Gramophone

The six violin sonatas Mozart composed in Mannheim and Paris during the spring and summer of 1778 don’t often appear as a discrete set on recordings, still less on a single disc. Alina Ibragimova and Cédric Tiberghien, for example, in their 10-CD set of the complete sonatas, take a total of 97 minutes over these works, albeit scattered throughout their survey. That Peter Sheppard Skærved and Daniel-Ben Pienaar bring in all six sonatas in just under 80 minutes is due partly to their go-ahead speeds but also to their omission of at least one of the second-half repeats in each work.

Another recognisable difference is in the sound of the two recordings. The Hyperion pair give an aura of confiding intimacy in the spacious acoustic of the 555-seat hall at Wyastone Leys in Monmouth, while the Athene players opt for a more outgoing presentation with closer miking in the 100-seat Angela Burgess Recital Hall at the Royal Academy of Music. Ibragimova’s pianissimo is accordingly more hushed, although Sheppard Skærved otherwise offers a full range of expressive and dynamic effects. Pienaar, meanwhile – as befits one who has recorded a ‘thoughtful, profound’ set of the complete piano sonatas (an Editor’s Choice) – is far from relegated to the role of mere accompanist. In keeping with the standard designation of these works as ‘sonatas for clavier with violin accompaniment’, he approaches them, appropriately enough as keyboard works primarily, with all that implies in terms of rhetorical  reactivity to the score, which is treated throughout as a starting point rather than the final word.

These sonatas were composed during a period of emotional upheaval for the 22-year-old composer, In Mannheim he fell in love (with the girl whose sister he later married); later on, in Paris, he had to deal with the sudden death of his mother.

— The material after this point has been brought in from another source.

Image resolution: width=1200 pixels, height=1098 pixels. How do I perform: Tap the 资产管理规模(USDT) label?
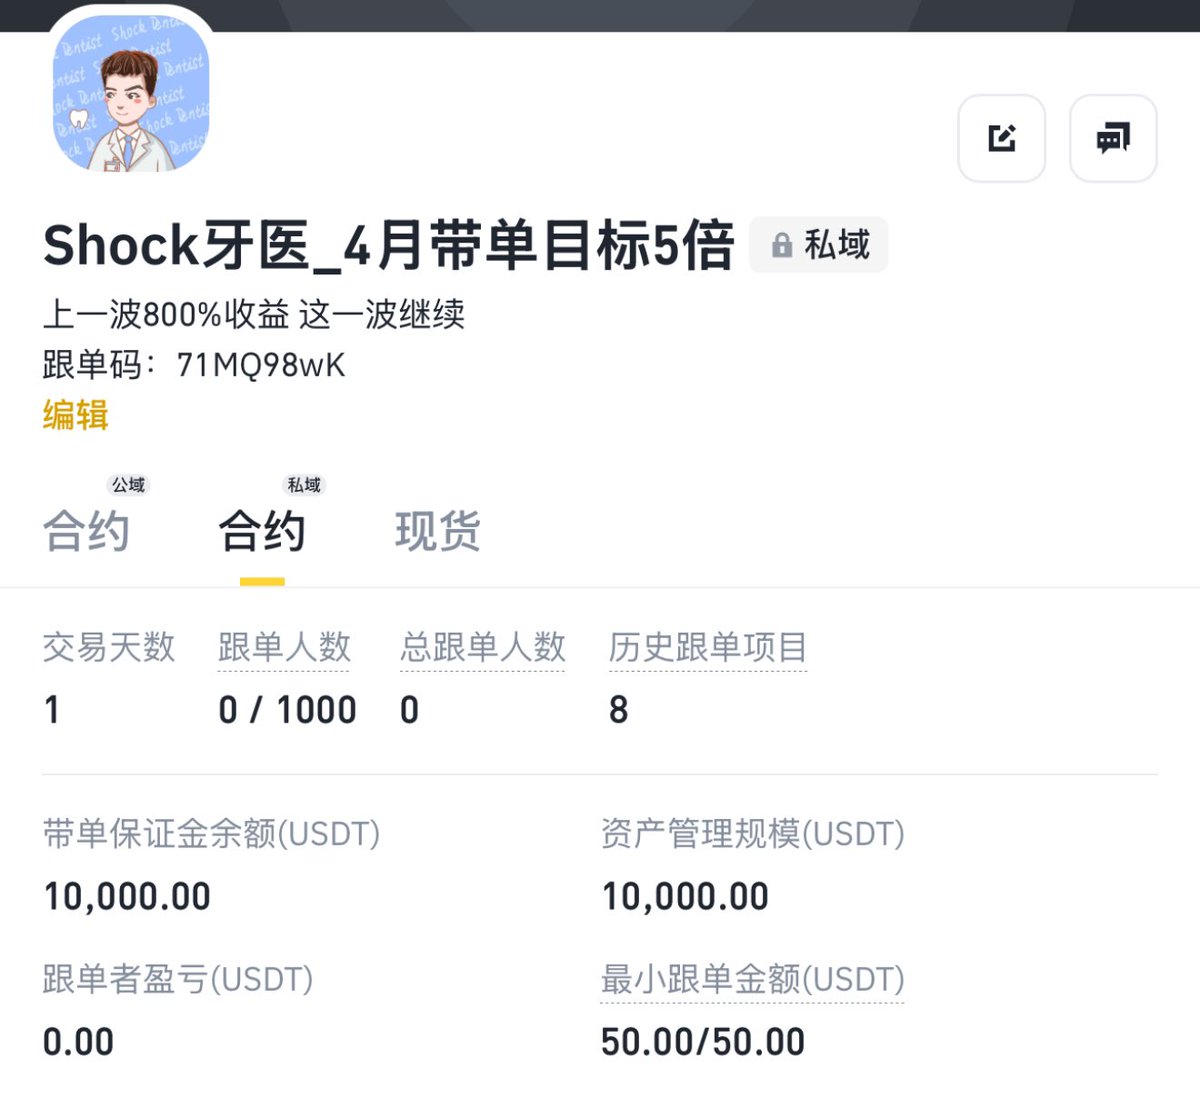[x=752, y=833]
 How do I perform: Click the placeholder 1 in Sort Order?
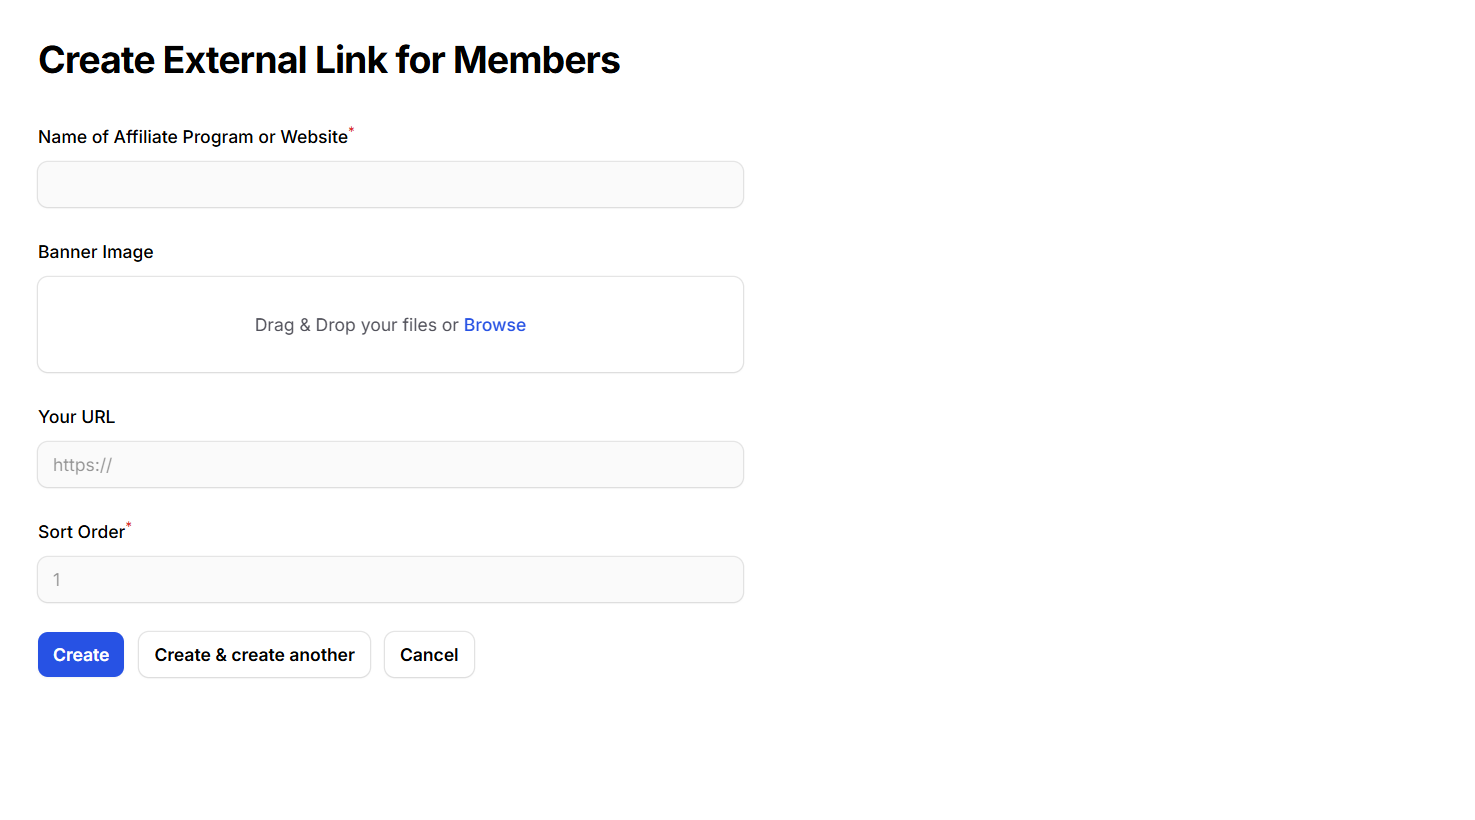tap(57, 580)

While it is perhaps too easy to read the biography into the music, the outward high spirits of the D and A major Sonatas could be seen as a reflection of the first of these events, the emotional ambiguity of the E minor among the repercussions from the shock of the latter.

Sheppard Skærved and Pienaar respond in an appreciably volatile way to the burgeoning range of affects demanded by this music, and if you seek a compact presentation such as this of these six works, it could well fit the bill.